-- Information shown follows --
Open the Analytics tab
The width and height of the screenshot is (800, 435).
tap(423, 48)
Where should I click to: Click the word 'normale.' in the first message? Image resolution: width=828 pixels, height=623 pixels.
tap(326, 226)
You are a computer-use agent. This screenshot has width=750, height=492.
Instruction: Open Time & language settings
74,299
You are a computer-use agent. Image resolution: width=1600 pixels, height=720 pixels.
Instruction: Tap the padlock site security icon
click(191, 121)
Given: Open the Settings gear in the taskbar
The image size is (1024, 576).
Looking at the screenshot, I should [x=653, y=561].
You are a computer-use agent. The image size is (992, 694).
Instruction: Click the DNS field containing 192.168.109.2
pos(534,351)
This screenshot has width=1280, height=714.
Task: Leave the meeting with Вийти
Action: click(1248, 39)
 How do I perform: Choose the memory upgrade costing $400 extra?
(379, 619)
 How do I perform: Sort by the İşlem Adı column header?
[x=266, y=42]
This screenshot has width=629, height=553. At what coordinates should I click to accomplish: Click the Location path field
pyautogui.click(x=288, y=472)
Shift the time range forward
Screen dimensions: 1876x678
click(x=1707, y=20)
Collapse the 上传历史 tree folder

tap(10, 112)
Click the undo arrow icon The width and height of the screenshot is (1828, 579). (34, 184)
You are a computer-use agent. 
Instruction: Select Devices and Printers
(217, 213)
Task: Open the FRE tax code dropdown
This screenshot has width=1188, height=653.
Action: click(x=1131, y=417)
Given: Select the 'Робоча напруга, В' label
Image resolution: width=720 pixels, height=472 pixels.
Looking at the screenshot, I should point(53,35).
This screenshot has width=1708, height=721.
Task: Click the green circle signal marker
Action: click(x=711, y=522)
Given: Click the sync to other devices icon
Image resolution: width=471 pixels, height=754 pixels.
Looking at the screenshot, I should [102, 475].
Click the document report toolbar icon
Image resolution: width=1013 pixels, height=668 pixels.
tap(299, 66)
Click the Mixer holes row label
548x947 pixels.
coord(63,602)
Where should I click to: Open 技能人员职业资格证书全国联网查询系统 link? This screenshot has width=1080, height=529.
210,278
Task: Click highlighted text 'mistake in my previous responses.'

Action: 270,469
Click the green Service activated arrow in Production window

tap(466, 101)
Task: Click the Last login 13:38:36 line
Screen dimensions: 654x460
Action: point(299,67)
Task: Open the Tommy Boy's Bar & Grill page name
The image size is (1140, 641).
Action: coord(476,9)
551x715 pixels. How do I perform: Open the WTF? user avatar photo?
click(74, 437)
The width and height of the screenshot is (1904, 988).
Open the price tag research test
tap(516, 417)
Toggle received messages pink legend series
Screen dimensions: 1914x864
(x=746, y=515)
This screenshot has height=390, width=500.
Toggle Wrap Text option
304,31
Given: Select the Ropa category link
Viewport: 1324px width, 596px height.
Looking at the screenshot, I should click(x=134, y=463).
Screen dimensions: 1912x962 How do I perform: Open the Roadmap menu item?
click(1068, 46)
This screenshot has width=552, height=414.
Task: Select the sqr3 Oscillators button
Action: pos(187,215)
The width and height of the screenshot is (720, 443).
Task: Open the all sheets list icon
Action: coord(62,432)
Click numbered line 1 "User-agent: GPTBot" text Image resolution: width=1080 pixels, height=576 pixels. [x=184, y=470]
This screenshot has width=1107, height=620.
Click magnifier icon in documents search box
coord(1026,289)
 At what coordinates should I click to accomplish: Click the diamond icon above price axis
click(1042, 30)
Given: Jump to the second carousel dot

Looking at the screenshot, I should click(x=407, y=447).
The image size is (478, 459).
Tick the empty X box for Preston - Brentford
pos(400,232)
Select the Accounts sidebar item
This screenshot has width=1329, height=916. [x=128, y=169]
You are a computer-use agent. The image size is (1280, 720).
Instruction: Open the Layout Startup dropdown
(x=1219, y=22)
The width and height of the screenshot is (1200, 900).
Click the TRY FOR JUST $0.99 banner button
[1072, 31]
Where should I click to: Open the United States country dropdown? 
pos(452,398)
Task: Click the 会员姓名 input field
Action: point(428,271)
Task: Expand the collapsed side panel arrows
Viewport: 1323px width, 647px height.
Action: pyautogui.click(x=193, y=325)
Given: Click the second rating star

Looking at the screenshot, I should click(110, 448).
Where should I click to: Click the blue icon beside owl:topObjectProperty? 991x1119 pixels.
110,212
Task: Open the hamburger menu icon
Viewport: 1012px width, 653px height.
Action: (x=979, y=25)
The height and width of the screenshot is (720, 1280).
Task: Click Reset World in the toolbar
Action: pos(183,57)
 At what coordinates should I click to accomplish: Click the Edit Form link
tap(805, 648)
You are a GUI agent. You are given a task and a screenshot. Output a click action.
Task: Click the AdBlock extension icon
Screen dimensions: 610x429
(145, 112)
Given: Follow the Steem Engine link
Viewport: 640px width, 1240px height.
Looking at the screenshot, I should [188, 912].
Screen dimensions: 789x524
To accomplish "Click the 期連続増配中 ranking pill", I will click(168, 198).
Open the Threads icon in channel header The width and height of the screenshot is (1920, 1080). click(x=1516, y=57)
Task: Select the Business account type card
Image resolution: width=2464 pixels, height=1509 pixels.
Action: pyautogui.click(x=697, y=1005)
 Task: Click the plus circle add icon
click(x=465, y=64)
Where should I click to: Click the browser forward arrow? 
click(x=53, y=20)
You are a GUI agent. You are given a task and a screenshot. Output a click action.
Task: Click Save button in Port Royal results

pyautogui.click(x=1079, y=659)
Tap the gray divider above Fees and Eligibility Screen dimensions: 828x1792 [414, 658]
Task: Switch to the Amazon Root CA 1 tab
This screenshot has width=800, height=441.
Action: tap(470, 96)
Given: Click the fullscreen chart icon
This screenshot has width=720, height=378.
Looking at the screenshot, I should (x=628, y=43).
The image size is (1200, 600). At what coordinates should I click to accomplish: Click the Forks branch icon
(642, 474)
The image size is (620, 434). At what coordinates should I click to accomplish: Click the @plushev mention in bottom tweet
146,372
-- Information shown concluded --
### About this exercise
Copy all the records above precisely.

### Exercise answer
Open the Analytics tab
The width and height of the screenshot is (800, 435).
tap(423, 48)
Where should I click to: Click the word 'normale.' in the first message? Image resolution: width=828 pixels, height=623 pixels.
tap(326, 226)
You are a computer-use agent. This screenshot has width=750, height=492.
Instruction: Open Time & language settings
74,299
You are a computer-use agent. Image resolution: width=1600 pixels, height=720 pixels.
Instruction: Tap the padlock site security icon
click(191, 121)
Given: Open the Settings gear in the taskbar
The image size is (1024, 576).
Looking at the screenshot, I should [x=653, y=561].
You are a computer-use agent. The image size is (992, 694).
Instruction: Click the DNS field containing 192.168.109.2
pos(534,351)
This screenshot has width=1280, height=714.
Task: Leave the meeting with Вийти
Action: click(1248, 39)
 How do I perform: Choose the memory upgrade costing $400 extra?
(379, 619)
 How do I perform: Sort by the İşlem Adı column header?
[x=266, y=42]
This screenshot has width=629, height=553. At what coordinates should I click to accomplish: Click the Location path field
pyautogui.click(x=288, y=472)
Shift the time range forward
Screen dimensions: 1876x678
click(x=1707, y=20)
Collapse the 上传历史 tree folder

tap(10, 112)
Click the undo arrow icon The width and height of the screenshot is (1828, 579). (34, 184)
You are a computer-use agent. 
Instruction: Select Devices and Printers
(217, 213)
Task: Open the FRE tax code dropdown
This screenshot has width=1188, height=653.
Action: click(x=1131, y=417)
Given: Select the 'Робоча напруга, В' label
Image resolution: width=720 pixels, height=472 pixels.
Looking at the screenshot, I should point(53,35).
This screenshot has width=1708, height=721.
Task: Click the green circle signal marker
Action: click(x=711, y=522)
Given: Click the sync to other devices icon
Image resolution: width=471 pixels, height=754 pixels.
Looking at the screenshot, I should [102, 475].
Click the document report toolbar icon
Image resolution: width=1013 pixels, height=668 pixels.
tap(299, 66)
Click the Mixer holes row label
548x947 pixels.
coord(63,602)
Where should I click to: Open 技能人员职业资格证书全国联网查询系统 link? This screenshot has width=1080, height=529.
210,278
Task: Click highlighted text 'mistake in my previous responses.'

Action: 270,469
Click the green Service activated arrow in Production window

tap(466, 101)
Task: Click the Last login 13:38:36 line
Screen dimensions: 654x460
Action: point(299,67)
Task: Open the Tommy Boy's Bar & Grill page name
The image size is (1140, 641).
Action: coord(476,9)
551x715 pixels. How do I perform: Open the WTF? user avatar photo?
click(74, 437)
The width and height of the screenshot is (1904, 988).
Open the price tag research test
tap(516, 417)
Toggle received messages pink legend series
Screen dimensions: 1914x864
(x=746, y=515)
This screenshot has height=390, width=500.
Toggle Wrap Text option
304,31
Given: Select the Ropa category link
Viewport: 1324px width, 596px height.
Looking at the screenshot, I should click(x=134, y=463).
Screen dimensions: 1912x962 How do I perform: Open the Roadmap menu item?
click(1068, 46)
This screenshot has width=552, height=414.
Task: Select the sqr3 Oscillators button
Action: pos(187,215)
The width and height of the screenshot is (720, 443).
Task: Open the all sheets list icon
Action: coord(62,432)
Click numbered line 1 "User-agent: GPTBot" text Image resolution: width=1080 pixels, height=576 pixels. [x=184, y=470]
This screenshot has width=1107, height=620.
Click magnifier icon in documents search box
coord(1026,289)
 At what coordinates should I click to accomplish: Click the diamond icon above price axis
click(1042, 30)
Given: Jump to the second carousel dot

Looking at the screenshot, I should click(x=407, y=447).
The image size is (478, 459).
Tick the empty X box for Preston - Brentford
pos(400,232)
Select the Accounts sidebar item
This screenshot has width=1329, height=916. [x=128, y=169]
You are a computer-use agent. The image size is (1280, 720).
Instruction: Open the Layout Startup dropdown
(x=1219, y=22)
The width and height of the screenshot is (1200, 900).
Click the TRY FOR JUST $0.99 banner button
[1072, 31]
Where should I click to: Open the United States country dropdown? 
pos(452,398)
Task: Click the 会员姓名 input field
Action: point(428,271)
Task: Expand the collapsed side panel arrows
Viewport: 1323px width, 647px height.
Action: pyautogui.click(x=193, y=325)
Given: Click the second rating star

Looking at the screenshot, I should click(110, 448).
Where should I click to: Click the blue icon beside owl:topObjectProperty? 991x1119 pixels.
110,212
Task: Open the hamburger menu icon
Viewport: 1012px width, 653px height.
Action: (x=979, y=25)
The height and width of the screenshot is (720, 1280).
Task: Click Reset World in the toolbar
Action: pos(183,57)
 At what coordinates should I click to accomplish: Click the Edit Form link
tap(805, 648)
You are a GUI agent. You are given a task and a screenshot. Output a click action.
Task: Click the AdBlock extension icon
Screen dimensions: 610x429
(145, 112)
Given: Follow the Steem Engine link
Viewport: 640px width, 1240px height.
Looking at the screenshot, I should [188, 912].
Screen dimensions: 789x524
To accomplish "Click the 期連続増配中 ranking pill", I will click(168, 198).
Open the Threads icon in channel header The width and height of the screenshot is (1920, 1080). click(x=1516, y=57)
Task: Select the Business account type card
Image resolution: width=2464 pixels, height=1509 pixels.
Action: pyautogui.click(x=697, y=1005)
 Task: Click the plus circle add icon
click(x=465, y=64)
Where should I click to: Click the browser forward arrow? 
click(x=53, y=20)
You are a GUI agent. You are given a task and a screenshot. Output a click action.
Task: Click Save button in Port Royal results

pyautogui.click(x=1079, y=659)
Tap the gray divider above Fees and Eligibility Screen dimensions: 828x1792 [414, 658]
Task: Switch to the Amazon Root CA 1 tab
This screenshot has width=800, height=441.
Action: tap(470, 96)
Given: Click the fullscreen chart icon
This screenshot has width=720, height=378.
Looking at the screenshot, I should (x=628, y=43).
The image size is (1200, 600). At what coordinates should I click to accomplish: Click the Forks branch icon
(642, 474)
The image size is (620, 434). At what coordinates should I click to accomplish: Click the @plushev mention in bottom tweet
146,372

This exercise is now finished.